Dès son entrée en fonction, le Président américain Donald J. Trump a signé un décret sur le retrait des Etats-Unis de l’Accord de Paris sur le climat et a annoncé qu’il allait augmenter la production de pétrole et de gaz à grande échelle et supprimer les subventions pour les véhicules électriques. Il a aussi signé un décret visant à retirer les Etats-Unis de l’Organisation mondiale de la Santé (OMS) et à cesser de participer à son financement.
Le ministre taïwanais de l’Environnement Peng Chi-ming (彭啟明) a rappelé dans une interview aujourd’hui que les Etats-Unis s’étaient également retirés de l’Accord de Paris lors du premier mandat de Donald Trump, mais que cette absence avait eu relativement peu d’impact sur les négociations mondiales.
Peng Chi-ming a déclaré : “À en juger par le précédent mandat, il y aura sûrement quelques légers ajustements. Cependant, si nous considérons la situation globale, la trajectoire de lutte contre le changement climatique est toujours sur la même voie. Bien que les mesures soient plus lentes, l’atmosphère générale n’est pas affectée et demeure en faveur de la réduction des émissions de carbone.”
Il a précisé qu'il est certain que les changements adoptés par les Etats-Unis peuvent être de court terme et que Taïwan est obligé de réagir, mais cela ne change en rien la crise climatique. Des catastrophes naturelles changeront peut-être la donne aux Etats-Unis. Quoi qu’il en soit, le secteur privé américain lié à la réduction des émissions de carbone demeurait parmi les leaders mondiaux, a souligné le ministre.

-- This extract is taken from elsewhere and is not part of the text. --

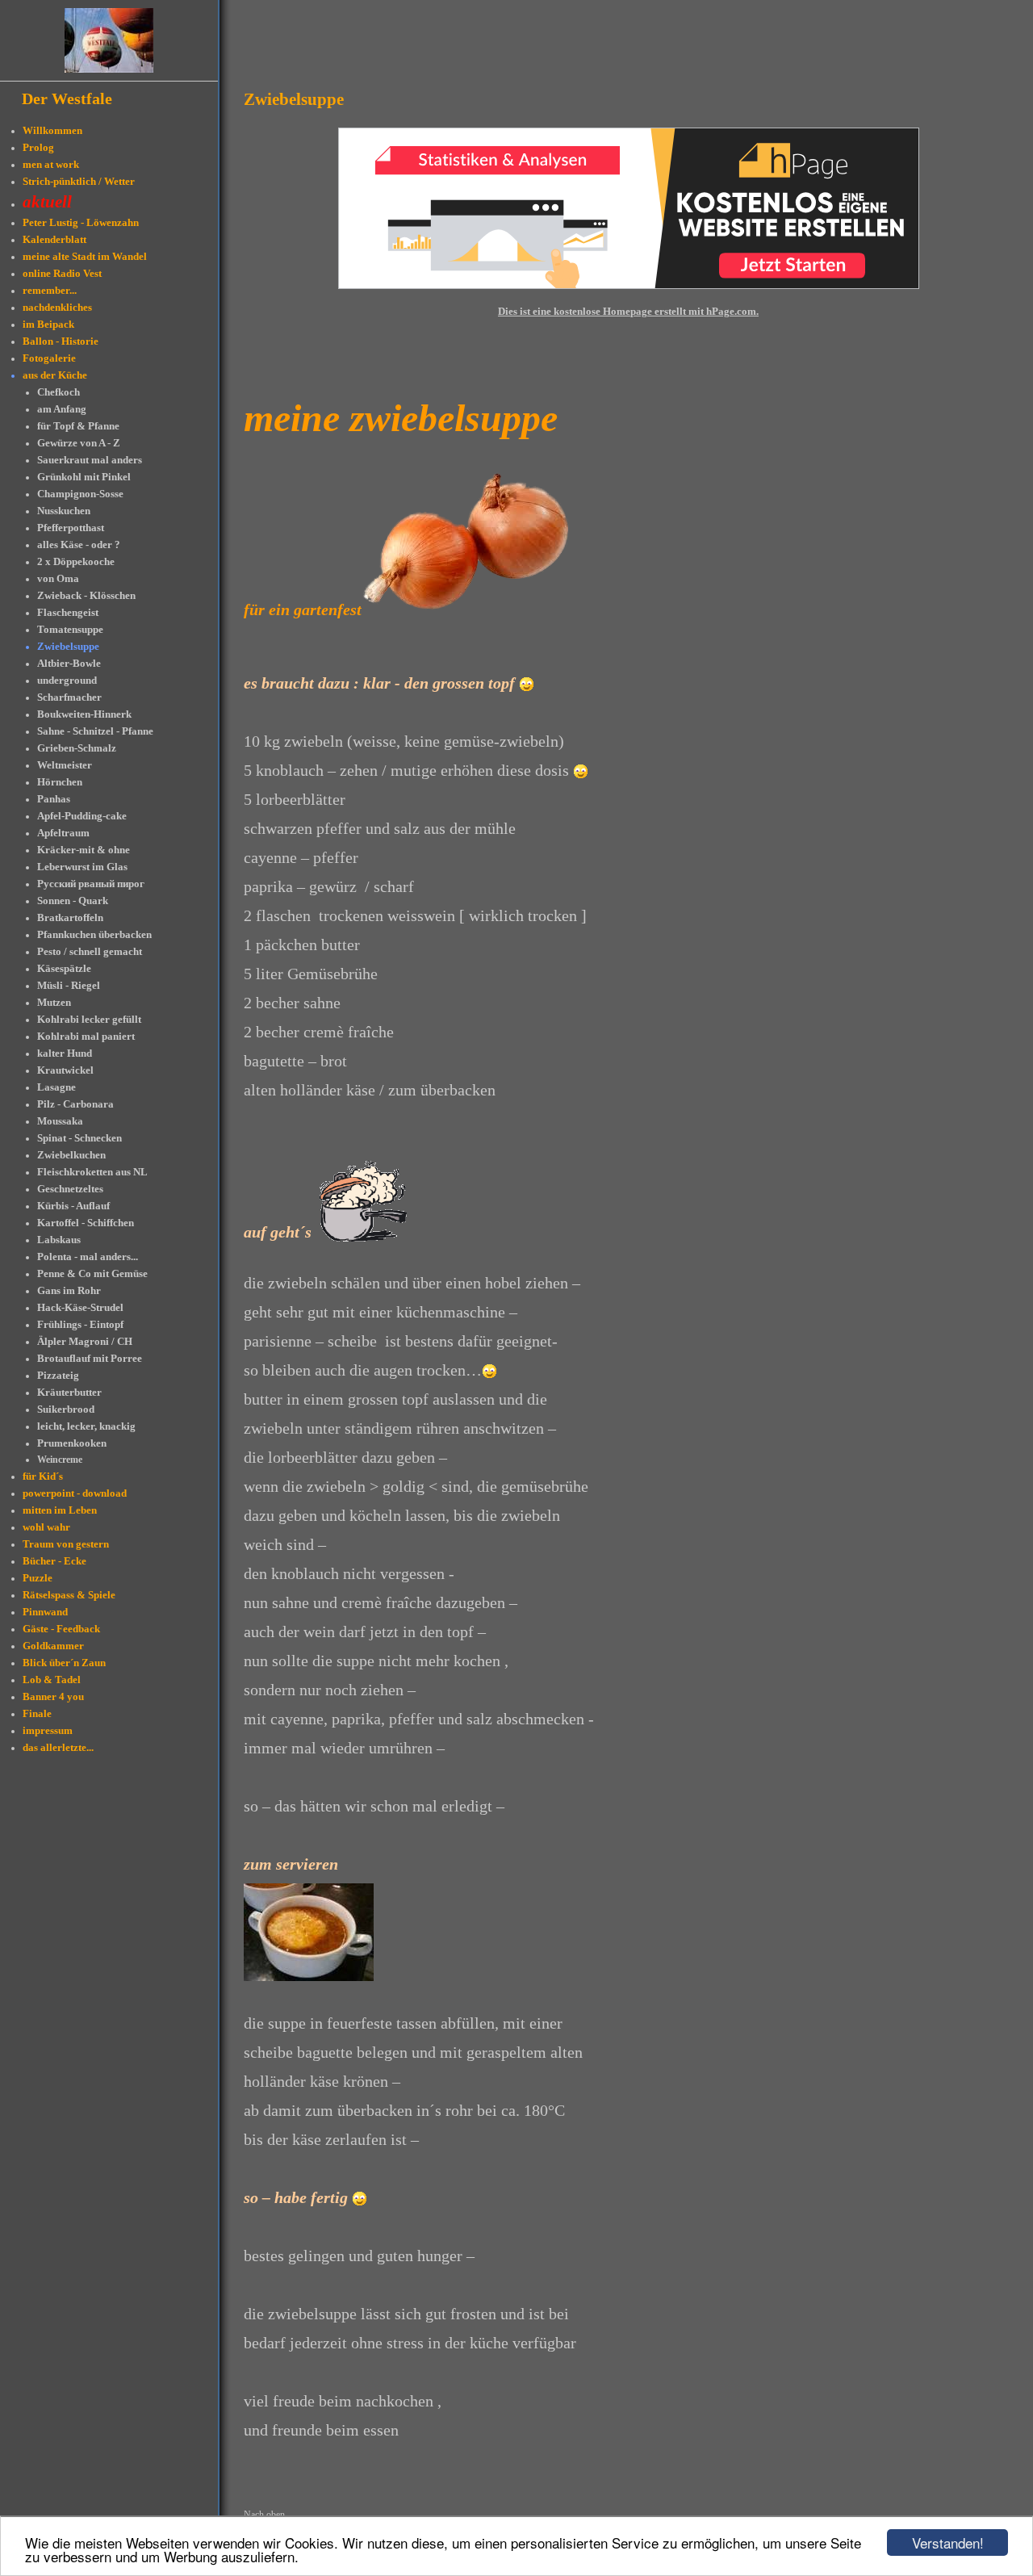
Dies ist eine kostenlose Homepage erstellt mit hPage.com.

En ce qui concerne le retrait américain de l’OMS, le ministre sans portefeuille et ancien ministre de la Santé (2017-2022) Chen Shih-chung (陳時中), interrogé par la presse aujourd’hui, a indiqué que le Président Trump n’était peut-être pas satisfait de la situation actuelle de l’OMS qui est influencée par certains pays et souhaitait mettre en place une organisation alternative. Il a rappelé que Taïwan avait toujours cherché à participer aux réunions de l’OMS, afin de contribuer à la santé publique mondiale, bien que cela ait été difficile ces dernières années. Il a ajouté que si les Etats-Unis créaient une organisation alternative, il espérait également que Taïwan y trouverait sa place, car Taïwan est toujours prêt à travailler avec des pays partageant les mêmes valeurs, pour prévenir les épidémies, ce qui passe notamment par la possibilité de recevoir des informations pertinentes.